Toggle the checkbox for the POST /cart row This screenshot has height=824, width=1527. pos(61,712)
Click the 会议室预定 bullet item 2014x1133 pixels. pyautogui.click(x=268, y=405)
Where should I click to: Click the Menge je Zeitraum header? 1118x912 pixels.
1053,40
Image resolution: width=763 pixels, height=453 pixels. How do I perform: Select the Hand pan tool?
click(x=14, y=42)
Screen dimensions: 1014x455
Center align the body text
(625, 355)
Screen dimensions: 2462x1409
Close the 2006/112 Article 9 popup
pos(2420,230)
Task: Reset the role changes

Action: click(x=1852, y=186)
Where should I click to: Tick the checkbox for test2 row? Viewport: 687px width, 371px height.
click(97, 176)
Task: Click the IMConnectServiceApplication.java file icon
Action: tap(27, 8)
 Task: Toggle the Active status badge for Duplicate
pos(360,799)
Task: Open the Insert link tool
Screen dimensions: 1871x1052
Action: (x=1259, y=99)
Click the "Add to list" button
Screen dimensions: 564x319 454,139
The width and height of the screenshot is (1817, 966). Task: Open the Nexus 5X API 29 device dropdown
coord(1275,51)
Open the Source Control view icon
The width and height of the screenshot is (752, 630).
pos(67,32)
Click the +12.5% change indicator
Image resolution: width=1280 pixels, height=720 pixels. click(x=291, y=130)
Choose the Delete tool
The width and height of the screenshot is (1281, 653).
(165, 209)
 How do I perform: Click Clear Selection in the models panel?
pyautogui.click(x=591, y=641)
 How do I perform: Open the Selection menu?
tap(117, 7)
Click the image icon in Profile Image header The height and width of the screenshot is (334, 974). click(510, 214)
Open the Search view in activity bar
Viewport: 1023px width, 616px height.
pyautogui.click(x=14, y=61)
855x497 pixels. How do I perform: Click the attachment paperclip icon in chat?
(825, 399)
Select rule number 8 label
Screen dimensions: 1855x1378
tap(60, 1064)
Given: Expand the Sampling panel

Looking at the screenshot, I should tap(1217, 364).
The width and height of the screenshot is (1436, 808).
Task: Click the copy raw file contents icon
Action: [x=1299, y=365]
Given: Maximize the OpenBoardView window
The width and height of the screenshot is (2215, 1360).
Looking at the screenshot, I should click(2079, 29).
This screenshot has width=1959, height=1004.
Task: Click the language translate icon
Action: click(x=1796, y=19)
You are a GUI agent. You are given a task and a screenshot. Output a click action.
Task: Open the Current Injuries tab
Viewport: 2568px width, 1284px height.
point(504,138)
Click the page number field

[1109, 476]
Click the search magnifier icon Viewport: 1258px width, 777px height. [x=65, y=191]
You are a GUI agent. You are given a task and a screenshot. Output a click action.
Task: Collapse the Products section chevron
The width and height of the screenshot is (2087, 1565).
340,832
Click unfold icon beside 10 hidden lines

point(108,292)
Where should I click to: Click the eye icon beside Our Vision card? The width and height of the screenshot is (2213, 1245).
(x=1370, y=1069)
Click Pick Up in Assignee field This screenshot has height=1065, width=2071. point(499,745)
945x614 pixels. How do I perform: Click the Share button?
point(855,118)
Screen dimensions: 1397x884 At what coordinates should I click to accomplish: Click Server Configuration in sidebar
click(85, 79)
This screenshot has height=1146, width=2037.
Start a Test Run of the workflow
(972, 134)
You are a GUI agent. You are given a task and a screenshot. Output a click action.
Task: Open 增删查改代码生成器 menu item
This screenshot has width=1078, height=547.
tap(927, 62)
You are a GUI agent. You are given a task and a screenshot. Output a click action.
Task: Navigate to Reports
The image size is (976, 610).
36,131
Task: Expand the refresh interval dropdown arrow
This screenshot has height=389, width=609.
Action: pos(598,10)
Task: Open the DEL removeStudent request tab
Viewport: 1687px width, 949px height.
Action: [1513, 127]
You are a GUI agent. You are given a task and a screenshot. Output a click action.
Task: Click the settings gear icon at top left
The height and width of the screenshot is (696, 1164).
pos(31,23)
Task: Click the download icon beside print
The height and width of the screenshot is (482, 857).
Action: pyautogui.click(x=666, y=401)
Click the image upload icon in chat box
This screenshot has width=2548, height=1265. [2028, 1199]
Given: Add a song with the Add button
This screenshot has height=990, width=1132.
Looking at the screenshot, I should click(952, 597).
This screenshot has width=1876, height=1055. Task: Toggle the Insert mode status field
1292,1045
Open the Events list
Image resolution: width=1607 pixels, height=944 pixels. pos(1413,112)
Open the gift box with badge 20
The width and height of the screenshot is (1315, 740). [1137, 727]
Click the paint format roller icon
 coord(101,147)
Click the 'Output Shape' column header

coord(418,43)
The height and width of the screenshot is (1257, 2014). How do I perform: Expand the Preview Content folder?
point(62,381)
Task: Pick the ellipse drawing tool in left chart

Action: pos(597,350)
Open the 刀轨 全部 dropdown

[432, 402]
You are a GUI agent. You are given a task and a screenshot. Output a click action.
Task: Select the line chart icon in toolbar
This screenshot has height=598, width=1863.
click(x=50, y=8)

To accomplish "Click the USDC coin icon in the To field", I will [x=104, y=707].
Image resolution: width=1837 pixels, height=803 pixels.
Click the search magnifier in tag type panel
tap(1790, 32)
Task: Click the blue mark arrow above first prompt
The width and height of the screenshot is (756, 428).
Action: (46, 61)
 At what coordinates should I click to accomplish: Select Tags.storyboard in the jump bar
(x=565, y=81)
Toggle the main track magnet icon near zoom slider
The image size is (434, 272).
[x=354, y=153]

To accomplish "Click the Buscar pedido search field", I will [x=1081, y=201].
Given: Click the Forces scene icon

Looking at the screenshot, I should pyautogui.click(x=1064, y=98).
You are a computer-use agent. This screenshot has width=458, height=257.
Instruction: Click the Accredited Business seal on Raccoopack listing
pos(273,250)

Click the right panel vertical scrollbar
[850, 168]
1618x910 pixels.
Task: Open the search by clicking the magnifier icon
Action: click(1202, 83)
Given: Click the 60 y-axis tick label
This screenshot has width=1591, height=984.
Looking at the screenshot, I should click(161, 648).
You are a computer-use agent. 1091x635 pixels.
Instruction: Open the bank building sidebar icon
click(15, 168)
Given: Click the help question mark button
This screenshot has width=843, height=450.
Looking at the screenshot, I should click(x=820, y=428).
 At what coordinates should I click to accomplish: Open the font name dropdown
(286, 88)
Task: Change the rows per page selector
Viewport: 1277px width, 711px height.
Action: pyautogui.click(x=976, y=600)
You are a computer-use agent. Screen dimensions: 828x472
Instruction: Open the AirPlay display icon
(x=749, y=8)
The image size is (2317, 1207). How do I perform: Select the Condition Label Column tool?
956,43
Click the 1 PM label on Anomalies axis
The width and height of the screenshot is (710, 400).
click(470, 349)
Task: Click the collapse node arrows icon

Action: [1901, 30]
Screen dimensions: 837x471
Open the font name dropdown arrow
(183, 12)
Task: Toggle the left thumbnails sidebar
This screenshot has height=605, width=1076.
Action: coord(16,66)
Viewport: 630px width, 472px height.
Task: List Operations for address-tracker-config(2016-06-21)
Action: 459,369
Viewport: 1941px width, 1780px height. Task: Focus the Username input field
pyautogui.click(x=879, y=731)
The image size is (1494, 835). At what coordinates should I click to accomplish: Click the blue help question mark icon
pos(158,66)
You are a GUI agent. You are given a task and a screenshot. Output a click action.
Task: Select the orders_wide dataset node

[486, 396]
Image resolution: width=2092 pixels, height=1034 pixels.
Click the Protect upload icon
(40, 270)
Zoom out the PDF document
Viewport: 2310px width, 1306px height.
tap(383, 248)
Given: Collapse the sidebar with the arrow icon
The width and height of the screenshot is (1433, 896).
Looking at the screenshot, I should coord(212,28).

Exercise: Word for word, write out every record.

Response to the task:
Toggle the checkbox for the POST /cart row This screenshot has height=824, width=1527. pos(61,712)
Click the 会议室预定 bullet item 2014x1133 pixels. pyautogui.click(x=268, y=405)
Where should I click to: Click the Menge je Zeitraum header? 1118x912 pixels.
1053,40
Image resolution: width=763 pixels, height=453 pixels. How do I perform: Select the Hand pan tool?
click(x=14, y=42)
Screen dimensions: 1014x455
Center align the body text
(625, 355)
Screen dimensions: 2462x1409
Close the 2006/112 Article 9 popup
pos(2420,230)
Task: Reset the role changes

Action: click(x=1852, y=186)
Where should I click to: Tick the checkbox for test2 row? Viewport: 687px width, 371px height.
click(97, 176)
Task: Click the IMConnectServiceApplication.java file icon
Action: tap(27, 8)
 Task: Toggle the Active status badge for Duplicate
pos(360,799)
Task: Open the Insert link tool
Screen dimensions: 1871x1052
Action: (x=1259, y=99)
Click the "Add to list" button
Screen dimensions: 564x319 454,139
The width and height of the screenshot is (1817, 966). Task: Open the Nexus 5X API 29 device dropdown
coord(1275,51)
Open the Source Control view icon
The width and height of the screenshot is (752, 630).
pos(67,32)
Click the +12.5% change indicator
Image resolution: width=1280 pixels, height=720 pixels. click(x=291, y=130)
Choose the Delete tool
The width and height of the screenshot is (1281, 653).
(165, 209)
 How do I perform: Click Clear Selection in the models panel?
pyautogui.click(x=591, y=641)
 How do I perform: Open the Selection menu?
tap(117, 7)
Click the image icon in Profile Image header The height and width of the screenshot is (334, 974). click(510, 214)
Open the Search view in activity bar
Viewport: 1023px width, 616px height.
pyautogui.click(x=14, y=61)
855x497 pixels. How do I perform: Click the attachment paperclip icon in chat?
(825, 399)
Select rule number 8 label
Screen dimensions: 1855x1378
tap(60, 1064)
Given: Expand the Sampling panel

Looking at the screenshot, I should tap(1217, 364).
The width and height of the screenshot is (1436, 808).
Task: Click the copy raw file contents icon
Action: [x=1299, y=365]
Given: Maximize the OpenBoardView window
The width and height of the screenshot is (2215, 1360).
Looking at the screenshot, I should click(2079, 29).
This screenshot has width=1959, height=1004.
Task: Click the language translate icon
Action: click(x=1796, y=19)
You are a GUI agent. You are given a task and a screenshot. Output a click action.
Task: Open the Current Injuries tab
Viewport: 2568px width, 1284px height.
point(504,138)
Click the page number field

[1109, 476]
Click the search magnifier icon Viewport: 1258px width, 777px height. [x=65, y=191]
You are a GUI agent. You are given a task and a screenshot. Output a click action.
Task: Collapse the Products section chevron
The width and height of the screenshot is (2087, 1565).
340,832
Click unfold icon beside 10 hidden lines

point(108,292)
Where should I click to: Click the eye icon beside Our Vision card? The width and height of the screenshot is (2213, 1245).
(x=1370, y=1069)
Click Pick Up in Assignee field This screenshot has height=1065, width=2071. point(499,745)
945x614 pixels. How do I perform: Click the Share button?
point(855,118)
Screen dimensions: 1397x884 At what coordinates should I click to accomplish: Click Server Configuration in sidebar
click(85, 79)
This screenshot has height=1146, width=2037.
Start a Test Run of the workflow
(972, 134)
You are a GUI agent. You are given a task and a screenshot. Output a click action.
Task: Open 增删查改代码生成器 menu item
This screenshot has width=1078, height=547.
tap(927, 62)
You are a GUI agent. You are given a task and a screenshot. Output a click action.
Task: Navigate to Reports
The image size is (976, 610).
36,131
Task: Expand the refresh interval dropdown arrow
This screenshot has height=389, width=609.
Action: pos(598,10)
Task: Open the DEL removeStudent request tab
Viewport: 1687px width, 949px height.
Action: [1513, 127]
You are a GUI agent. You are given a task and a screenshot. Output a click action.
Task: Click the settings gear icon at top left
The height and width of the screenshot is (696, 1164).
pos(31,23)
Task: Click the download icon beside print
The height and width of the screenshot is (482, 857).
Action: pyautogui.click(x=666, y=401)
Click the image upload icon in chat box
This screenshot has width=2548, height=1265. [2028, 1199]
Given: Add a song with the Add button
This screenshot has height=990, width=1132.
Looking at the screenshot, I should click(952, 597).
This screenshot has width=1876, height=1055. Task: Toggle the Insert mode status field
1292,1045
Open the Events list
Image resolution: width=1607 pixels, height=944 pixels. pos(1413,112)
Open the gift box with badge 20
The width and height of the screenshot is (1315, 740). [1137, 727]
Click the paint format roller icon
 coord(101,147)
Click the 'Output Shape' column header

coord(418,43)
The height and width of the screenshot is (1257, 2014). How do I perform: Expand the Preview Content folder?
point(62,381)
Task: Pick the ellipse drawing tool in left chart

Action: pos(597,350)
Open the 刀轨 全部 dropdown

[432, 402]
You are a GUI agent. You are given a task and a screenshot. Output a click action.
Task: Select the line chart icon in toolbar
This screenshot has height=598, width=1863.
click(x=50, y=8)

To accomplish "Click the USDC coin icon in the To field", I will [x=104, y=707].
Image resolution: width=1837 pixels, height=803 pixels.
Click the search magnifier in tag type panel
tap(1790, 32)
Task: Click the blue mark arrow above first prompt
The width and height of the screenshot is (756, 428).
Action: (46, 61)
 At what coordinates should I click to accomplish: Select Tags.storyboard in the jump bar
(x=565, y=81)
Toggle the main track magnet icon near zoom slider
The image size is (434, 272).
[x=354, y=153]

To accomplish "Click the Buscar pedido search field", I will [x=1081, y=201].
Given: Click the Forces scene icon

Looking at the screenshot, I should pyautogui.click(x=1064, y=98).
You are a computer-use agent. This screenshot has width=458, height=257.
Instruction: Click the Accredited Business seal on Raccoopack listing
pos(273,250)

Click the right panel vertical scrollbar
[850, 168]
1618x910 pixels.
Task: Open the search by clicking the magnifier icon
Action: click(1202, 83)
Given: Click the 60 y-axis tick label
This screenshot has width=1591, height=984.
Looking at the screenshot, I should click(161, 648).
You are a computer-use agent. 1091x635 pixels.
Instruction: Open the bank building sidebar icon
click(15, 168)
Given: Click the help question mark button
This screenshot has width=843, height=450.
Looking at the screenshot, I should click(x=820, y=428).
 At what coordinates should I click to accomplish: Open the font name dropdown
(286, 88)
Task: Change the rows per page selector
Viewport: 1277px width, 711px height.
Action: pyautogui.click(x=976, y=600)
You are a computer-use agent. Screen dimensions: 828x472
Instruction: Open the AirPlay display icon
(x=749, y=8)
The image size is (2317, 1207). How do I perform: Select the Condition Label Column tool?
956,43
Click the 1 PM label on Anomalies axis
The width and height of the screenshot is (710, 400).
click(470, 349)
Task: Click the collapse node arrows icon

Action: [1901, 30]
Screen dimensions: 837x471
Open the font name dropdown arrow
(183, 12)
Task: Toggle the left thumbnails sidebar
This screenshot has height=605, width=1076.
Action: coord(16,66)
Viewport: 630px width, 472px height.
Task: List Operations for address-tracker-config(2016-06-21)
Action: 459,369
Viewport: 1941px width, 1780px height. Task: Focus the Username input field
pyautogui.click(x=879, y=731)
The image size is (1494, 835). At what coordinates should I click to accomplish: Click the blue help question mark icon
pos(158,66)
You are a GUI agent. You are given a task and a screenshot. Output a click action.
Task: Select the orders_wide dataset node

[486, 396]
Image resolution: width=2092 pixels, height=1034 pixels.
Click the Protect upload icon
(40, 270)
Zoom out the PDF document
Viewport: 2310px width, 1306px height.
tap(383, 248)
Given: Collapse the sidebar with the arrow icon
The width and height of the screenshot is (1433, 896).
Looking at the screenshot, I should coord(212,28).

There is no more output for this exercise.